* EXERCISE AIM *
Every line of the material below that holds the string "computer" should be copied.

* PROVIDED INFORMATION *

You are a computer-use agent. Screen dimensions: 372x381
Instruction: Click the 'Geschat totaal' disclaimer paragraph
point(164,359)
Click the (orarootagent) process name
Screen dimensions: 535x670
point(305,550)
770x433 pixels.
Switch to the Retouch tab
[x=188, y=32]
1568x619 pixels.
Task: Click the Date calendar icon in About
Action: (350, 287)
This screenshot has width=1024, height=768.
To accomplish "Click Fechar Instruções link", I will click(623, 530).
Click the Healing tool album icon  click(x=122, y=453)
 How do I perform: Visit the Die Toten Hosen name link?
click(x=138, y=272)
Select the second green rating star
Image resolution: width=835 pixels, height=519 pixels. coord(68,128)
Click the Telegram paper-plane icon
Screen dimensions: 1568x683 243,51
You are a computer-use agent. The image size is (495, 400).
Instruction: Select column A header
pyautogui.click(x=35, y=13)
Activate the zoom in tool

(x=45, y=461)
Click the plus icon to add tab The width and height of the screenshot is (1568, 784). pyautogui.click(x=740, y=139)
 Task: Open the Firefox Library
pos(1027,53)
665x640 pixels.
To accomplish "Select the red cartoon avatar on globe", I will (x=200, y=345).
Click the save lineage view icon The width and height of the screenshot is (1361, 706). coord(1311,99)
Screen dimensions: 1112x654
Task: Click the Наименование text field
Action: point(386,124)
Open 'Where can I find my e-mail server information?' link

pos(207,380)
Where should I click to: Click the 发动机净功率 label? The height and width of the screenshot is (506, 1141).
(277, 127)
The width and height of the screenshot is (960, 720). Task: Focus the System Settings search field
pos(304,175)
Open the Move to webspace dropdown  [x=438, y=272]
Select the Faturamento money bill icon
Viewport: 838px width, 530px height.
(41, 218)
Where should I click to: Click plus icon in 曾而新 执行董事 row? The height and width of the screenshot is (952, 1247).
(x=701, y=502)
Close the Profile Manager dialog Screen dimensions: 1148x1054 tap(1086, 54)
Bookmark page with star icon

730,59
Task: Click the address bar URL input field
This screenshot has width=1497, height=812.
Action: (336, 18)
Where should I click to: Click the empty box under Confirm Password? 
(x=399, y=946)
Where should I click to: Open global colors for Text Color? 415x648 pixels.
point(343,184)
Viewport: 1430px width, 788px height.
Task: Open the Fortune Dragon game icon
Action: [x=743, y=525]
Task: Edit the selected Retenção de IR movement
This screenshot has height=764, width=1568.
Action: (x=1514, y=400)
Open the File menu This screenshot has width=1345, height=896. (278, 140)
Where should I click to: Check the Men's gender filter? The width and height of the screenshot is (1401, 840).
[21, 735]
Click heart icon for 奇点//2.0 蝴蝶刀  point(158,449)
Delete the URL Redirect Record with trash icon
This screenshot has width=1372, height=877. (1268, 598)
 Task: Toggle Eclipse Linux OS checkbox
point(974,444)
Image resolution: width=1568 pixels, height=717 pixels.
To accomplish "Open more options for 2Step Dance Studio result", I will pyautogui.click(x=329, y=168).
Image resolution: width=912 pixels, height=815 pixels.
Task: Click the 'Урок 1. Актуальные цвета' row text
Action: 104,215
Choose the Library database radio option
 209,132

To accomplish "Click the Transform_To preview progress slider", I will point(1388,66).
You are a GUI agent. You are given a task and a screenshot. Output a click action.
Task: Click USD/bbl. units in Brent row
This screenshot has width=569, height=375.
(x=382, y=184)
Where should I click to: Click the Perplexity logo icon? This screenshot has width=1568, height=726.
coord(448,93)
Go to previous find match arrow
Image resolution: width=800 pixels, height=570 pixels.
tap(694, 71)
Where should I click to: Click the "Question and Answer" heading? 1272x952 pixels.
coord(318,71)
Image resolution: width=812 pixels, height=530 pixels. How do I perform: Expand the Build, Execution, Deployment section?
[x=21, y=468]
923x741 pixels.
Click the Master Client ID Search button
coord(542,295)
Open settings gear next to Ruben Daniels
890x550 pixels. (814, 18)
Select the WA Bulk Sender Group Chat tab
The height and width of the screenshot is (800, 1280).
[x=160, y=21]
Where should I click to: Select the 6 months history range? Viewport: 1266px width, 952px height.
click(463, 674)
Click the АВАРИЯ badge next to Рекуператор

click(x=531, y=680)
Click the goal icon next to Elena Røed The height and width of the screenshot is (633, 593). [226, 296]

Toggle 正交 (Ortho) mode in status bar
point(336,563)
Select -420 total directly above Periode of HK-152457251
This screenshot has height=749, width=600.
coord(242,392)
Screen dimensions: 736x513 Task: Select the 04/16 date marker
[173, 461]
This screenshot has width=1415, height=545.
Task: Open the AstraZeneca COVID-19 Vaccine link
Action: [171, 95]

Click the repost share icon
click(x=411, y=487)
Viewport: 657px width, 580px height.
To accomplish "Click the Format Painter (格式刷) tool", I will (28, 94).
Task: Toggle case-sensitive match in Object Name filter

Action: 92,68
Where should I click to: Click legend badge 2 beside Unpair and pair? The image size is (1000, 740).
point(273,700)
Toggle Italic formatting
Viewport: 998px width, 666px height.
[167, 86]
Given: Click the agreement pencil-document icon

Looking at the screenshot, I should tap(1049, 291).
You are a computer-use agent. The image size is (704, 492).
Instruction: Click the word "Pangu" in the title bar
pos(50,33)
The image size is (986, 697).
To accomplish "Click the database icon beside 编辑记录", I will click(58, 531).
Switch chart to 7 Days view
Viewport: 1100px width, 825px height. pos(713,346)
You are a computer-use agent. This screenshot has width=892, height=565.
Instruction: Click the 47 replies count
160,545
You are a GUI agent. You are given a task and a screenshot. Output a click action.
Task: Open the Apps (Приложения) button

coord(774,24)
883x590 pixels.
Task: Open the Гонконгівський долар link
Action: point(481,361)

* EXPECTED ANSWER *
You are a computer-use agent. Screen dimensions: 372x381
You are a computer-use agent. The image size is (495, 400).
You are a computer-use agent. The image size is (704, 492).
You are a computer-use agent. This screenshot has width=892, height=565.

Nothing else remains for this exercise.